Je t’écris tout cela sans la moindre intention d’organiser ma pensée, au fil de la plume. J’écris ce qui me vient à l’esprit, sans respecter de logique, sans plus poursuivre un but.C’est ainsi : cette lettre est le produit d’un moment, celui strict de l’écriture, et le reflet de mes jours, que je n’ordonne pas. (p.66-67)
Pour tenter d’oublier son ancien amant qui l’a quittée, Louise s’exile à l’autre bout du monde, là où rien ne lui rappellera son histoire. A Cuba pourtant, elle ne peut s’empêcher de se ressasser les événements qui ont marqué cette relation, qui était, avouons-le, chaotique dès le départ. Il s’agissait en réalité d’une relation extraconjugale, et Clément a décidé de rester avec sa compagne « officielle ».
Elle décide alors d’écrire à cet homme, de longues lettres. A travers celles-ci, le lecteur découvre le fil de leur histoire : la rencontre, les émois, mais également les doutes et premiers signes de leur incompatibilité.

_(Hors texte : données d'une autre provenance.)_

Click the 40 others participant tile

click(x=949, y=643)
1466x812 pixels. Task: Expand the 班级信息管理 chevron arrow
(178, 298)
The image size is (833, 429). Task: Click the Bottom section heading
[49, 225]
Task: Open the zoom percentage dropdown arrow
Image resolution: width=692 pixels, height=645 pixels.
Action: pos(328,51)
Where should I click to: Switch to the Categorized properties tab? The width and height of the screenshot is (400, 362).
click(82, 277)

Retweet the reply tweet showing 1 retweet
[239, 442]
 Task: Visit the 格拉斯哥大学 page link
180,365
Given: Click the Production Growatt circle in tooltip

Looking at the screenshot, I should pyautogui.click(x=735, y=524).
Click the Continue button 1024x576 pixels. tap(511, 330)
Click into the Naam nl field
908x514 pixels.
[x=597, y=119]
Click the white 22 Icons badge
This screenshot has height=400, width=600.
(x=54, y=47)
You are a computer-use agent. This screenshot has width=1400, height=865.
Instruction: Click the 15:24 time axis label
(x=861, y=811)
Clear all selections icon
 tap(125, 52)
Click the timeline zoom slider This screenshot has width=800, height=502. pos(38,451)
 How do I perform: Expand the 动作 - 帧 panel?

En dehors de ces souvenirs, elle y couche ses pensées quotidiennes, le déroulement de ses journées à l’étranger, ce qu’elle y trouve pour tenter de se ressourcer, et d’oublier son amour. Après Cuba, parce qu’il est encore trop tôt pour retourner à Paris, elle séjournera à New-York, Venise, et retournera au pays en faisant l’expérience de l’Orient-Express. Journaliste de métier, la jeune femme peut se permettre ces voyages puisqu’elle continue d’envoyer ses papiers à son employeur. Rien ne la retient sur ses anciennes terres, mais trouvera-t-elle l’apaisement tant attendu, ailleurs?
A travers ce monologue, aucune action ne permet de donner du relief ou du rythme à l’histoire. Et pourtant, le lecteur se laissera embarquer volontiers par les écrits mélancoliques de cette dame qui n’arrive pas à passer outre son histoire d’amour.
Ce sont les détails qui me crèvent plus le cœur, ce sont les choses de presque rien, qui se produisent sans que je les prévoie, surviennent sans prévenir, surgissent de mon quotidien, qui me mettent par terre. (p.28)
En décidant de tout plaquer et de partir vivre ailleurs, elle tente de se retrouver elle et de redonner un sens à sa vie. En tant que femme, Louise a aussi besoin de retrouver ses repères, d’envisager un avenir différent de ce qu’elle espérait, de revoir ses projets. Avec cette rupture, malgré tout assez brutale, puisqu’elle n’a plus aucun signe de Clément depuis cette décision, elle a grand besoin de retrouver confiance en elle. Et pourtant, loin de tout et surtout de lui, que décide-t-elle de faire? De lui écrire, et de ne parler que de lui et de leur histoire. Bien sûr, ça lui permet aussi de mettre noir sur blanc l’analyse de cet échec, vu qu’elle n’a plus personne à qui parler, mais est-ce vraiment la bonne solution d’écrire d’aussi longues lettres pour l’être encore aimé?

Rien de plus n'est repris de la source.